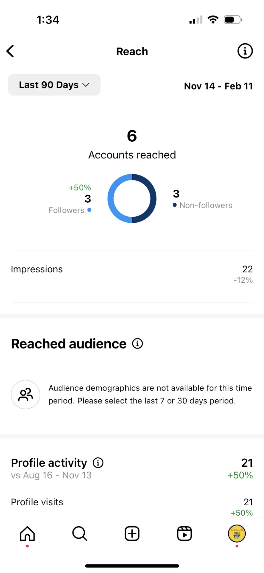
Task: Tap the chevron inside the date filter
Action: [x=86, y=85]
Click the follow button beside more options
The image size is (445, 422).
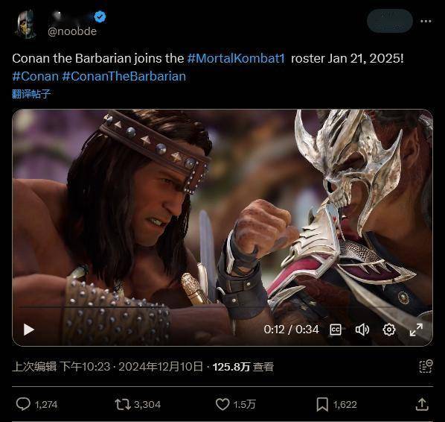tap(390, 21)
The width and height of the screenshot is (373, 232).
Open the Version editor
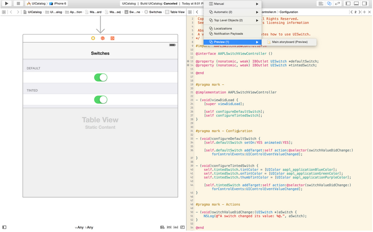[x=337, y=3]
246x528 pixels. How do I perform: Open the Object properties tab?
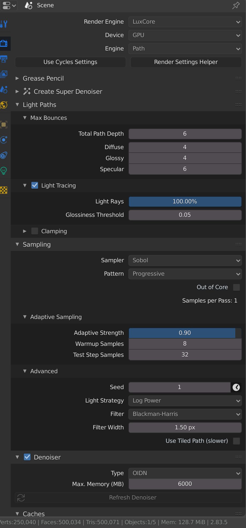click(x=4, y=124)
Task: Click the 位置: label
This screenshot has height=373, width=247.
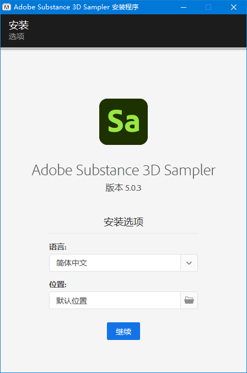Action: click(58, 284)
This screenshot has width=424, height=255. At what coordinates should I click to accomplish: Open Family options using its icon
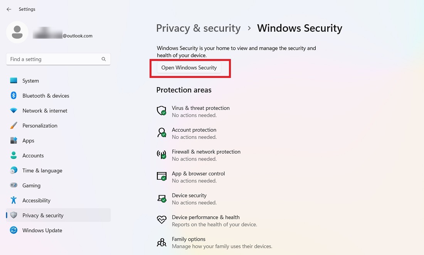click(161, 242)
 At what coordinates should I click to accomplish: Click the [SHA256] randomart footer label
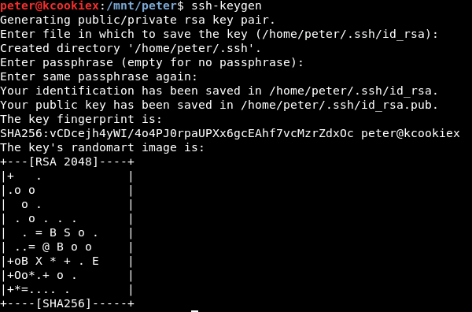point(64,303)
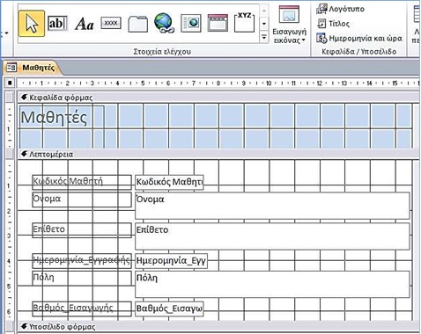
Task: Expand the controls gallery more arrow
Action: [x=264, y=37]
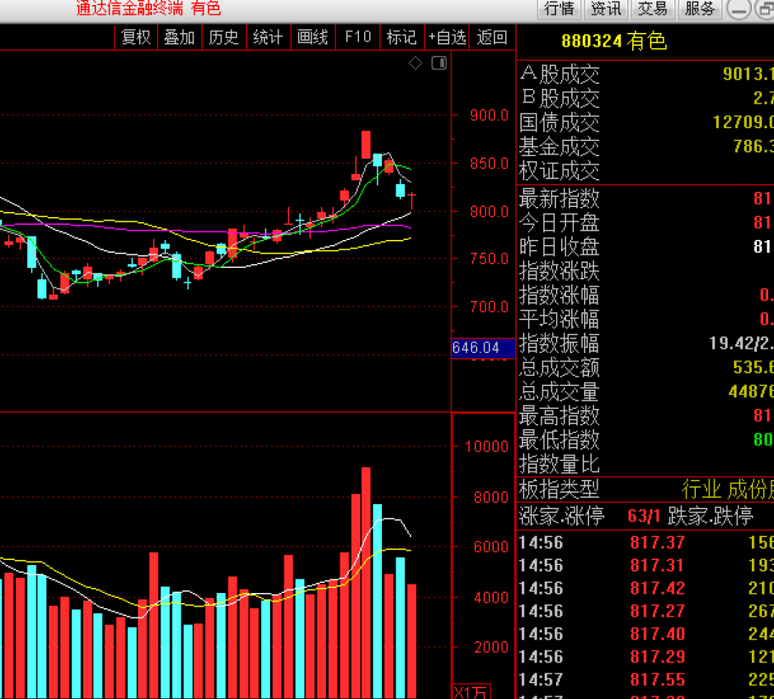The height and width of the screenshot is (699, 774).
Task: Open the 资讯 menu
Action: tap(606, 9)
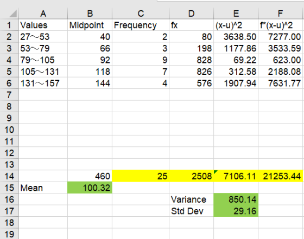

*Problem to solve*: Return exactly the lines above, from the one with "The width and" up to and including the one with "Task: Click the 位置: label", and include no pictures.

*Answer to the exercise*:
The width and height of the screenshot is (373, 232).
Open the Version editor
[x=337, y=3]
246x528 pixels. How do I perform: Open the Object properties tab?
click(x=4, y=124)
Task: Click the 位置: label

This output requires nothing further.